Praise Song for the Butterflies by Bernice L. McFadden
Abebe Tsikata lives a comfortable, happy life in West Africa as the privileged 9-year-old daughter of a government employee and stay-at-home mother. But when the Tsikatas' idyllic lifestyle takes a turn for the worse, Abebe's father, following his mother's advice, places her in a religious shrine, hoping that the sacrifice of his daughter will serve as religious atonement for his ancestors' crimes. Unspeakable acts befall Abebe for the 15 years she's enslaved within the shrine. When she's finally rescued, broken and battered, she must struggle to overcome her past, endure the revelation of family secrets, and learn to trust and love again.

Circe by Madeline Miller
In the house of Helios, god of the sun and mightiest of the Titans, a daughter is born. Yet, in the golden halls of gods and nymphs, Circe stands apart, as something separate, something new. With neither the look nor the voice of divinity, and scorned and rejected by her kin Circe is increasingly isolated. Turning to mortals for companionship, she risks defying her father for love, a path that leads her not to the marriage bed but to a discovery of a power forbidden to the gods: witchcraft.

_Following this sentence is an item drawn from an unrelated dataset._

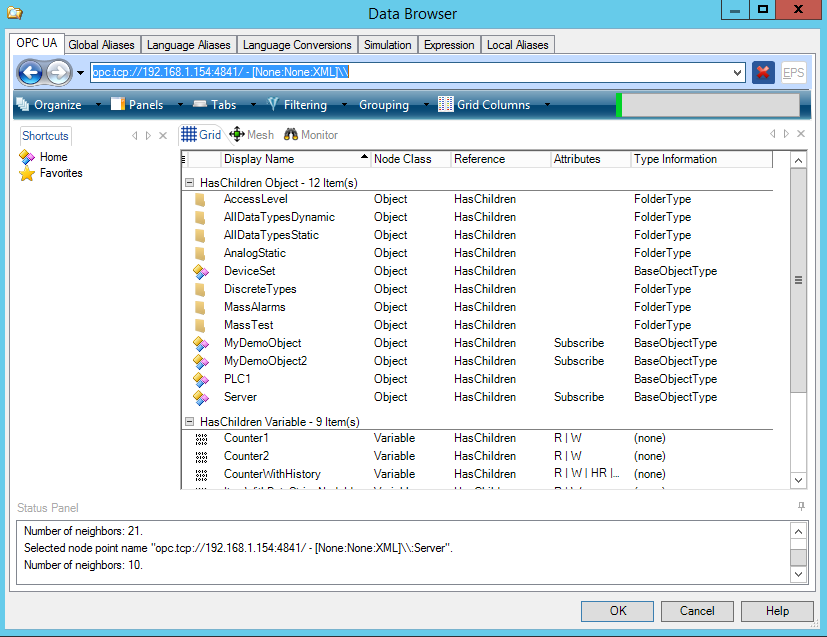Screen dimensions: 827x637
Task: Open the Organize toolbar menu
Action: pyautogui.click(x=50, y=105)
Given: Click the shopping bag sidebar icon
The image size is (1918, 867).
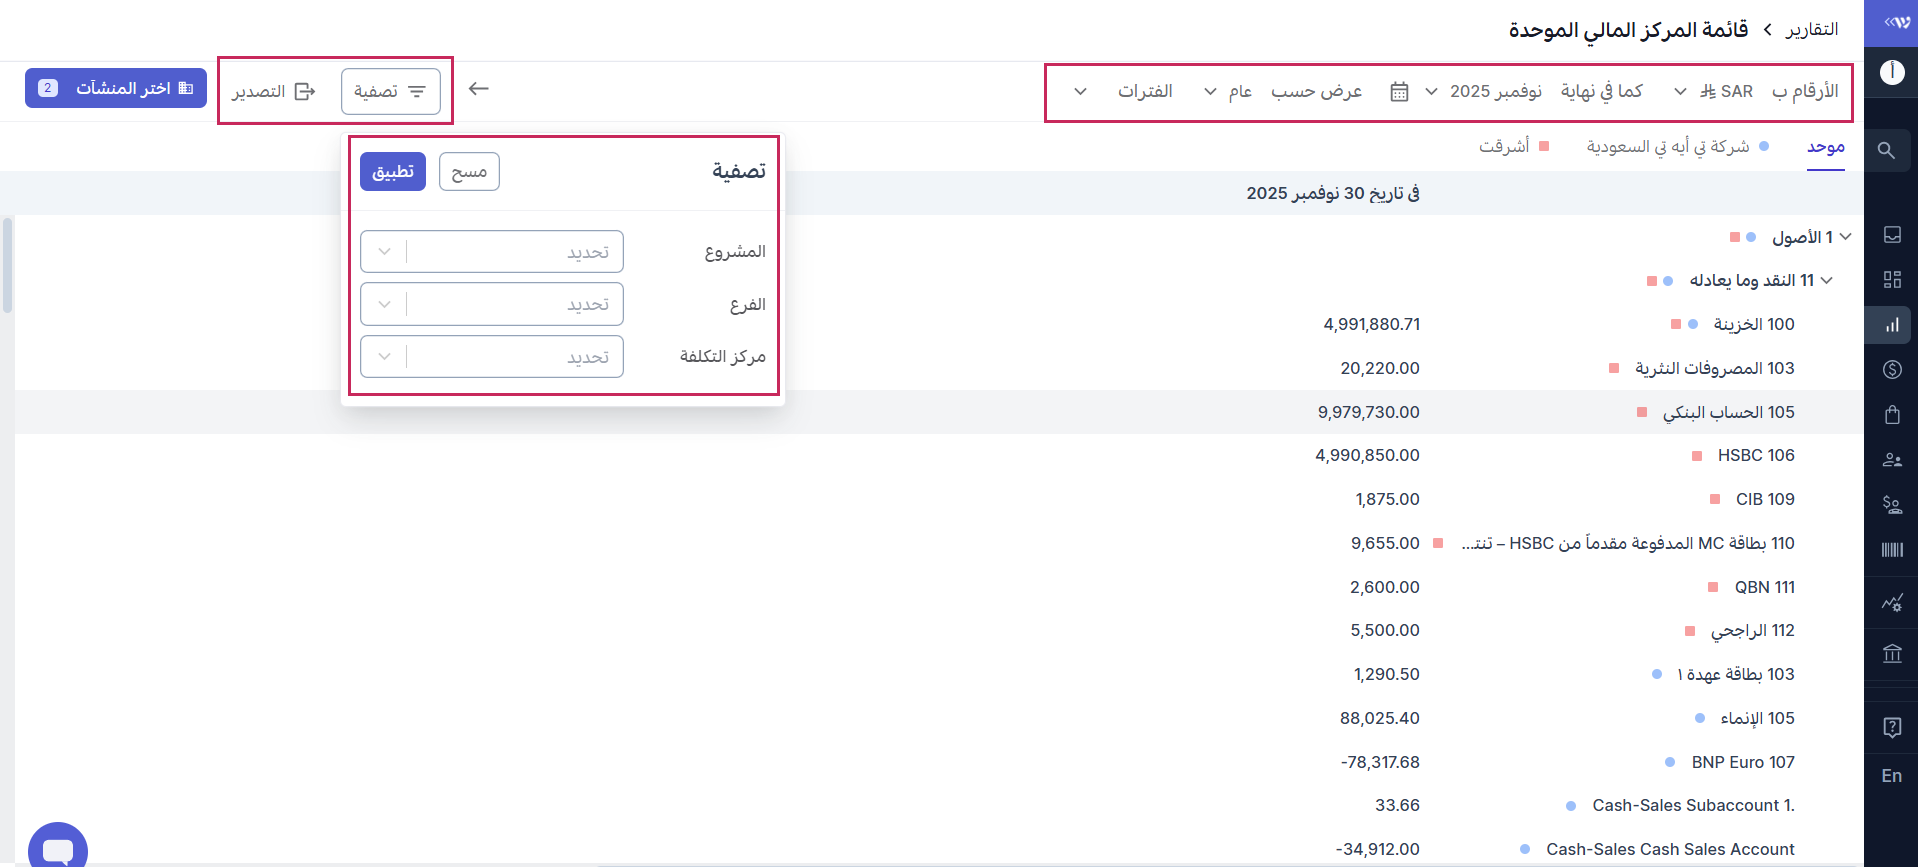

Banished by Zeus to the remote island of Aiaia, Circe refines her craft, fate entwining her with legends: the messenger god, Hermes; the craftsman, Daedalus; a ship bearing a golden fleece; and wily Odysseus on his epic voyage home. As her power increases and her knowledge grows, so Circe must make the ultimate choice: to decide whether she belongs with the deities she is born from, or the mortals she has come to love. A source of fascination for ancient writers from Homer to Ovid, Circe is a character whose story is steeped in magic and mystery. Caught up in the story of heroes, she is a figure apart, a player in the lives of heroes and gods but one who has never commanded her own story, until now.

Ghost Wall by Sarah Moss
Teenage Silvie and her parents are living in a hut in Northumberland as an exercise in experimental archaeology. Her father is a difficult man, obsessed with imagining and enacting the harshness of Iron Age life. Haunting Silvie's narrative is the story of a bog girl, a young woman sacrificed by those closest to her, and the landscape both keeps and reveals the secrets of past violence and ritual as the summer builds to its harrowing climax.

This is our pick for the ultimate prize.

Normal People by Sally Rooney
Marianne is the young, affluent, intellectual wallflower; Connell is the boy everyone likes, shadowed by his family’s reputation and poverty. Unlikely friends, and later lovers, their small town beginnings in rural Ireland are swiftly eclipsed by the heady worlds of student Dublin. Gradually their intense, mismatched love becomes a battleground of power, class, and the falsehoods they choose to believe. Normal People is a tale of deceptive simplicity, a very accessible narrative of two seemingly mismatched young people who share a profound, inescapable understanding. Beyond that however is something properly universal, a study of how one person can forever shape and impact another. Marianne and Connell emerge almost shockingly real and deeply vulnerable in their different ways. Brimming with longing, regret and intimacy, Normal People is everything we keep saying as a culture we need from our fiction. It is a story that is absolutely universal to us all, and it is brilliant.